Well let's see, in 2000 the number of people on SNAP (food stamps assistance program) was $17 billion. There has been a tripling of cost in a decade as last year the government provided $53 billion in food assistance. By Christmas 50,000,000 people may be eating at the government expense. This is a clear indicator of how our economy is doing for millions. Now if you want to argue with the cost of this $53 billion going to 40 million people, well it makes more sense than giving a handout to Goldman Sachs just so they can increase their bonus pool. Also $53 billion is a drop in the bucket compared to the $13 trillion given to Wall Street. 

So yes I would say we are in a depression, but things are only going down from here. How will all these people get food if the government cut off the food stamp program? We will see food riots here, I think so.


----------



## 7.62mmFMJ (Nov 19, 2008)

All this stimulus is just putting hot wires to a dead frog. We need a deflationary depression to clear the debt overhang and to bring prices/labor costs down to competitive levels.


----------



## SquashNut (Sep 25, 2005)

The goverment cann't tell us the truth. We would really crash if they admitted it.


----------



## Sawmill Jim (Dec 5, 2008)

I don't know if anyone else is depressed or not but i am broke :Bawling:


----------



## Shrek (May 1, 2002)

My fathers definition of the difference between the two.

"A recession is when you hear the man down the street lost his job.

A depression is when you hear that your brother in law has lost his job and your sister has called to ask if they and their kids can stay at your house until he gets back to work because they cant make their mortgage payment and have to be out by the 15th."

It all depends on which perspective your viewing it from.


----------



## johncronejr (Nov 4, 2007)

Sawmill Jim said:


> I don't know if anyone else is depressed or not but i am broke :Bawling:


Yup...me too Jim...and it is indeed depressing...


----------



## Sarabeth (Sep 14, 2008)

Shrek said:


> My fathers definition of the difference between the two.
> 
> "A recession is when you hear the man down the street lost his job.
> 
> ...


That's a good description. My FIL has said time and again that the difference between now and the GD is that we have unemployment and other assistance that was unavailable at that time. If it were not for that, I do believe that we would be seeing blocks long soup lines.


----------



## SquashNut (Sep 25, 2005)

My husband was telling me that people he has talked to lately have been getting cut off the unemployment and had reductions in welfare and food stamps. 
One guy was getting $600 a month cash and $10 in food stamps to live on. Now no food stamps and $50 less cash. Hard enough to live on what he was getting now $60 less a month. He told dh he had no change in circumstances. If he reports any thing, even recycleing cans they cut him some more.
Around here the food banks are dry. They give only one box of food a month and less in the box each time. Lines are long for a small town.
Garden this year is Ok, but wish it were bigger.


----------



## HTWannabee (Jan 19, 2007)

ET1 SS said:


> Yes we are in a depression.
> 
> The latest unadjusted unemployment rate is like 23%.

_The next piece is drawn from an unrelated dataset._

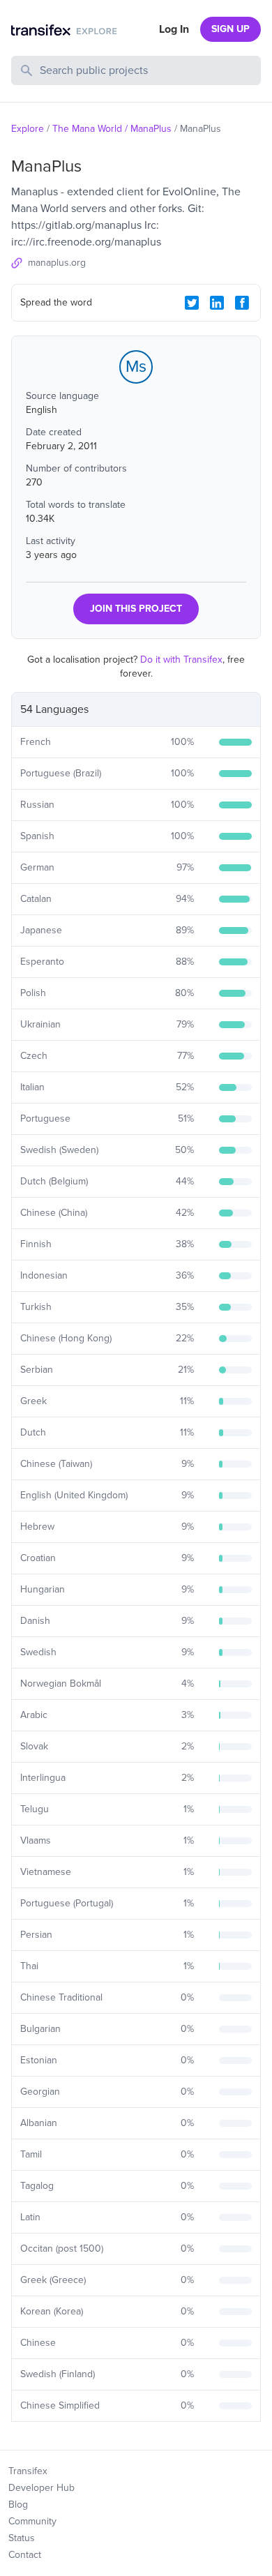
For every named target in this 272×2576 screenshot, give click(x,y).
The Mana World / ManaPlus (112, 129)
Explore (27, 129)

ETI, I don't doubt the number 23% but can you please let us know where you got this? I got a number closer to 10% US unemployment seasonally adjusted from the data that the Boston Federal Reserve puts out in its New England Economic Indicators publication. I know, I know, consider the source! I was surprised by the 10% and wonder at a 13% seasonal adjustment? 

Thanks!


----------



## ET1 SS (Oct 22, 2005)

HTWannabee said:


> ETI, I don't doubt the number 23% but can you please let us know where you got this? I got a number closer to 10% US unemployment *seasonally adjusted *from the data that the Boston Federal Reserve puts out in its New England Economic Indicators publication. I know, I know, consider the source! I was surprised by the 10% and wonder at a 13% seasonal adjustment?
> 
> Thanks!


I got it from:

http://127.0.0.1:4664/redir?url=htt...&src=1&schema=2&s=HPy8OUaZGhUlXZbl_kxDCOsz-0E

It is the DOL, however now when I go to it they have removed the link for 'Unadjusted' data.

It looks like, today they are only allowing folks to see the rate after all of their 'adjustments'.


----------



## Ann-NWIowa (Sep 28, 2002)

I've heard this referred to as the Great Recession. That would definitely be accurate although I think Depression is a closer fit. Without the manipulation of numbers we'd see a very different picture. 

A lot of work going on on roads, bridges, sewers, etc. is .gov spending as part of the handout to states and local governments. So they not "real" jobs that will continue when stimulus funds are gone. 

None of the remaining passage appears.